この国で、女の子として育ち、生きるということ。そして、この国で、女の子を育てるということ。それがこんなにも、ハードなことだとは思わなかった。ウンザリするようなニュースの山、山、山。その気付きは同時に、自分がこれまで出会ってきた女性たち全員が、一人の漏れもなく、このハードさの中を生きてきたサバイバーなのだという事実を、私に突き付ける。
私はだから、上野千鶴子の本を、単純に称賛することができない。私は撃たれているのである。本書で使われている平たい言葉を借りるなら、ただの「オッサン」が、「上野千鶴子を読んだことのあるオッサン」になったに過ぎないのだ。そのことは、自分がこれまで加担してきたもののおぞましさを少しも低減してはくれない。それでも懲りずに、この本を買ってきたのだが。
内容について、少なくとも著者の代表作を読んでいる人に向けて、新たに付け足すようなことはほとんどない。中高生程度の読者を想定した、一問一答形式のジェンダー入門書だ。
件の祝辞がそうであったように、著者が撃つのは一貫して「環境」である。自分の置かれた環境を、変更不可能な初期値として受け止め、そこで「先生のよい子」として適用しようとするのではなく、「わきまえない女」としてその環境自体を変えようとすることも可能であること。読者の視線をあの手この手で、その先へと誘導している。
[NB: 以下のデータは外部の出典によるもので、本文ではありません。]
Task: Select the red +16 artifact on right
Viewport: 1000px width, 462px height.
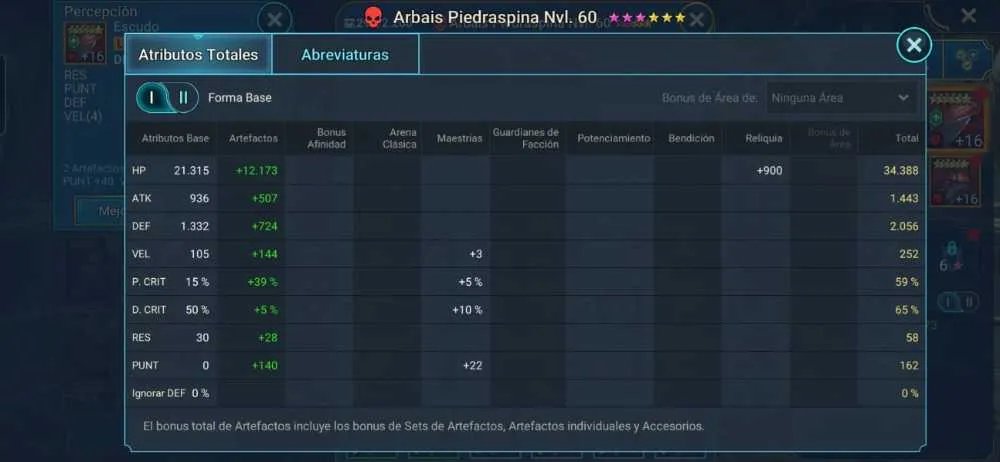Action: point(955,118)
仮に、「先生のよい子」としてそのまま適応を続けた場合、何が起こるのか。待っているのは、歪んだ定規を用いた「一人前の組織人」としての適合検査である。審査員の男は、「家で身の回りのことを全部やってくれる家政婦としての女性(母or妻)がいるから」こそ、彼らが定義する意味においてのみ、一人前でいられるのである。
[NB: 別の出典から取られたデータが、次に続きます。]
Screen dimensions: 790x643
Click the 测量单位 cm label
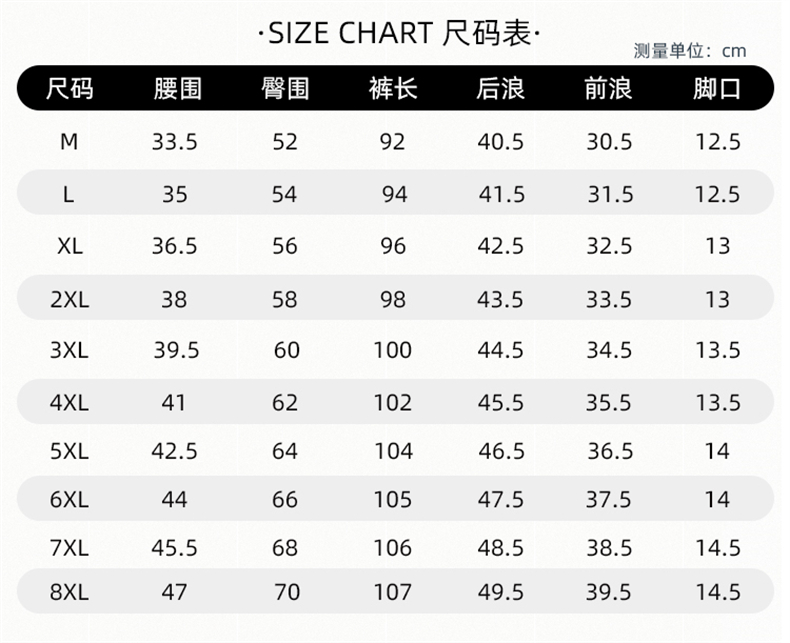tap(690, 51)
その裏事情を知らないと誰だってつぶれてしまうし、「女性にもチャンスを与えたのにつかみに来ない」みたいな自己責任論にごまかされてしまう。執念深く、何度も言及されているように、ジェンダー平等とは、「女も男並みに頑張りますから仲間に入れてください」ではないのだ。
もちろん、こうしたハードさは、女の子だけが背負わなければならないものではない。せめて「上野千鶴子を読んだことのあるオッサン」として、娘たちの側に立っていきたいと思う。
繰り返し、繰り返し、女の子たちが「冷却」されてしまう世界では、繰り返し、繰り返し、女の子たちを温める言葉が必要だ。